Un país remecido y desconcertado es el que nos toca enfrentar, tras los presuntos casos de corrupción, que se vienen difundiendo a nivel nacional.

Estos hechos, salpican gravemente a instituciones del Estado que tienen la misión de administrar justicia y perseguir el delito. A los audios difundido por IDL Reporteros, que evidencian una profunda crisis ética y axiológica tanto en el CNM y el Poder Judicial, se suma el caso del Presidente de la Junta de Fiscales de Ancash Jorge Luis Temple Temple. (ver el desarrollo de la noticia en www.prensahuaraz.com).

Una grave acusación del fiscal adjunto provincial Yoel Valverde, nada menos que al propio fiscal Temple, remueve los cimientos del Ministerio Público en Ancash. 

Ambos, expusieron su verdad. El denunciante, acusando al presidente de la junta de fiscales, de haberle presionado para variar su acusación fiscal, en un caso de corrupción, para favorecer a los imputados con la prescripción del delito. En la otra orilla, el fiscal Temple en una ardorosa autodefensa, negando todos los cargos, justificando todos sus actos dentro de la ley.
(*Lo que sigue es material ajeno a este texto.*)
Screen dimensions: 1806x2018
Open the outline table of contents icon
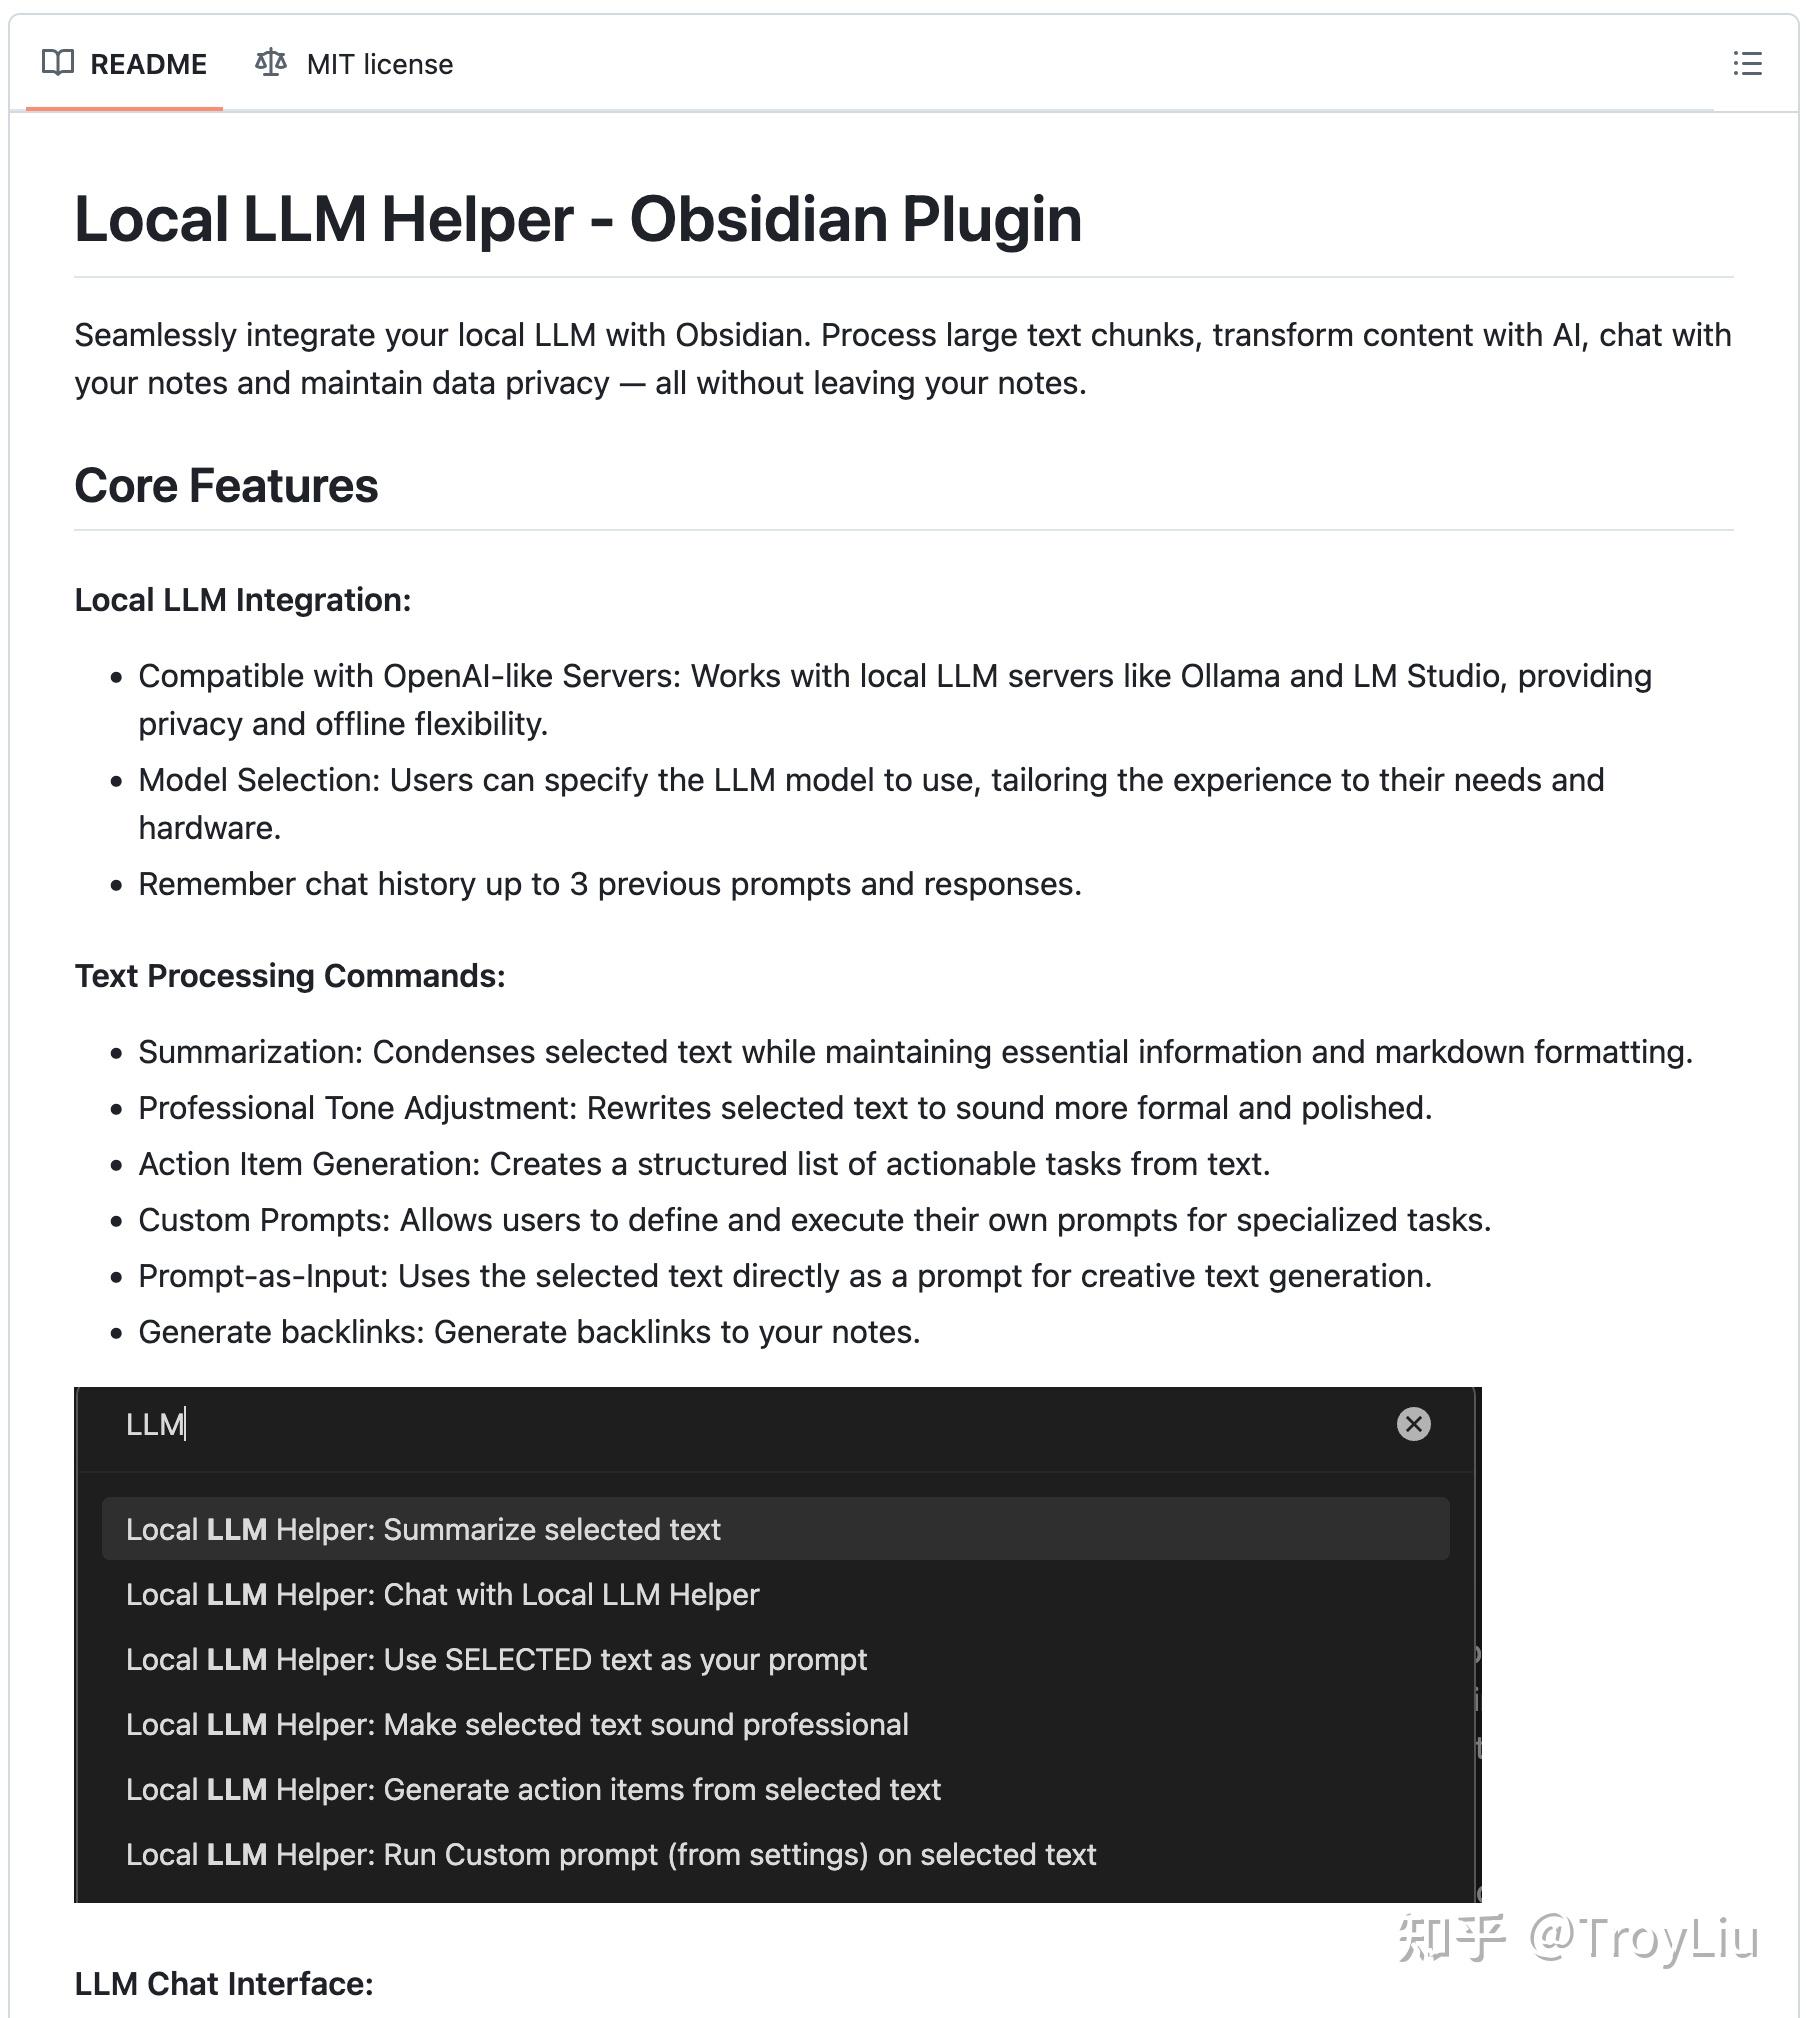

Cada quien con sus propios argumentos, por lógica elemental, alguien no está diciendo la verdad. No puede haber dos verdades.

Ante tamaño escándalo, el fiscal Jorge Luis Temple debió haber renunciado en forma irrevocable al cargo,  apenas se inició el caso, sin esperar a la difusión del reportaje de tv, y defenderse ante las instancias correspondientes. Ahora que se inició el proceso investigatorio, se requiere que éste sea rápido y dentro de los plazos de ley, para deslindar su culpabilidad o inocencia. 

Independientemente  a ello, causa profunda sorpresa, que tratándose de la máxima autoridad del Ministerio Público en Ancash,se encuentre en esta situación, nada cómoda para él y el ente al que representa.

La población recién parece reaccionar, seguramente la indignación irá en aumento, por cuanto se juntan varios hechos; casos de feminicidio, audios asquerosos de la corrupción, policías  integrantes de banda de asaltantes, un congreso de la república devaluado hasta su mínima expresión, alcaldes que defraudaron a sus vecinos y ahora, con los hilos de la corrupción, en las más altas esferas del Estado a través de su instituciones.

En el país, nadie parece salvarse de la profunda crisis que vivimos, los antivalores parecen ganar todos los ámbitos de la sociedad, y ese grito de “guerra”; que se vayan todos, cobra inusitada fuerza en las calles.   

Nadie puede alentar el anarquismo, pero con tantos hechos que suceden diariamente, esto parece tener sentido.